■ **What to work on**:
Your task is to repeat the entries exactly from their first line through the line with "Given: Expand the Settings dropdown", and to stop there.

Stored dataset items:
- - - - - - -
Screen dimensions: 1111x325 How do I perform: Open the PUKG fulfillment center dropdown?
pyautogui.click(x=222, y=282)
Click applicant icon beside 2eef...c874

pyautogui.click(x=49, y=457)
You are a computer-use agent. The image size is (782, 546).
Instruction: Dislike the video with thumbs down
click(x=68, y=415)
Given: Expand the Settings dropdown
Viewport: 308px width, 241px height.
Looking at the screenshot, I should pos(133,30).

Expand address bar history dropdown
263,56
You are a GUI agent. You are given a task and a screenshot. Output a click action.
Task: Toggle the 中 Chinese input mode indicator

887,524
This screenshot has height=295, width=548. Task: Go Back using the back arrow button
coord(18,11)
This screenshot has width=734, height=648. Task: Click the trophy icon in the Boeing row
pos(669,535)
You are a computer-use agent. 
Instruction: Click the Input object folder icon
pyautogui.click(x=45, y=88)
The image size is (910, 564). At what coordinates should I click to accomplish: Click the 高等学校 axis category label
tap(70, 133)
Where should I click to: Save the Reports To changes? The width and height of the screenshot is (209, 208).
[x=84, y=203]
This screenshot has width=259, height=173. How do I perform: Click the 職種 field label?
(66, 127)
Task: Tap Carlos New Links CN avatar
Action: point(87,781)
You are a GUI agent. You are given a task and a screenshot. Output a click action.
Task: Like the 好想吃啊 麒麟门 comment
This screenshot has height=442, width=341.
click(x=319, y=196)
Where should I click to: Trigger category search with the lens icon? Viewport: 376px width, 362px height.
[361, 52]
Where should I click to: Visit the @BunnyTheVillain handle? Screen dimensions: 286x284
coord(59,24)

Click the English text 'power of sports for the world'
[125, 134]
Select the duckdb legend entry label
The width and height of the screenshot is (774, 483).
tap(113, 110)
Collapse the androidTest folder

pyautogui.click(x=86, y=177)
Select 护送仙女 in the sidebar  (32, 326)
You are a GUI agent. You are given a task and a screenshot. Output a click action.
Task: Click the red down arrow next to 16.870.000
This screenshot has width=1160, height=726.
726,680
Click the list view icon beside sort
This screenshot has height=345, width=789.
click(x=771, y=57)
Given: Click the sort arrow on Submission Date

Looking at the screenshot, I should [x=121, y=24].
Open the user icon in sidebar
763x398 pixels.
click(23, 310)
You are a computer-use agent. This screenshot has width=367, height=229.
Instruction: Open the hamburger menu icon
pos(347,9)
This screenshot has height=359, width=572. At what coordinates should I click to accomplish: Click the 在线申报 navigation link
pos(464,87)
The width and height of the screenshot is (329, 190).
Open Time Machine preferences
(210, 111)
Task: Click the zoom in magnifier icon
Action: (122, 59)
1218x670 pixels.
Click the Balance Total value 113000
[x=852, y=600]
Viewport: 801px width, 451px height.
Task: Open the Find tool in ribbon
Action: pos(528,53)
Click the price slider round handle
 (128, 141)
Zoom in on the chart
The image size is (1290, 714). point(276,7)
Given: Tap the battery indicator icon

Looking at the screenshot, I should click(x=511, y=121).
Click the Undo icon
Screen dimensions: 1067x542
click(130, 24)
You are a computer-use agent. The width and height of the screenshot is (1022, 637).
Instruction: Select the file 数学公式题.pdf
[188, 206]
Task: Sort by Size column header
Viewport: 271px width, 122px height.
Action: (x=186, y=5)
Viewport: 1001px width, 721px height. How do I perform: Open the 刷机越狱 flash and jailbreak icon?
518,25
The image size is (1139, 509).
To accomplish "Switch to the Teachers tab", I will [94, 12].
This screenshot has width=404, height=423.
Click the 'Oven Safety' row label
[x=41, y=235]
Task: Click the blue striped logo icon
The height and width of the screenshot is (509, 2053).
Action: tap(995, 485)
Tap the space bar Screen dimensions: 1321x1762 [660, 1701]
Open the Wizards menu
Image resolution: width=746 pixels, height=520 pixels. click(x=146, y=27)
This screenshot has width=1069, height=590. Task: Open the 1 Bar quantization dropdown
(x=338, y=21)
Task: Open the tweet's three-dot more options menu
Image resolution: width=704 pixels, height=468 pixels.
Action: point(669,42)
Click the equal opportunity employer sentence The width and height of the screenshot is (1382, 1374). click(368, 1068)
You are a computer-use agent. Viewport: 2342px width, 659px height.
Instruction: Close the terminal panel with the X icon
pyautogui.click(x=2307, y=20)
- - - - - - -
■ **Problem solution**:
Screen dimensions: 1111x325 How do I perform: Open the PUKG fulfillment center dropdown?
pyautogui.click(x=222, y=282)
Click applicant icon beside 2eef...c874

pyautogui.click(x=49, y=457)
You are a computer-use agent. The image size is (782, 546).
Instruction: Dislike the video with thumbs down
click(x=68, y=415)
Given: Expand the Settings dropdown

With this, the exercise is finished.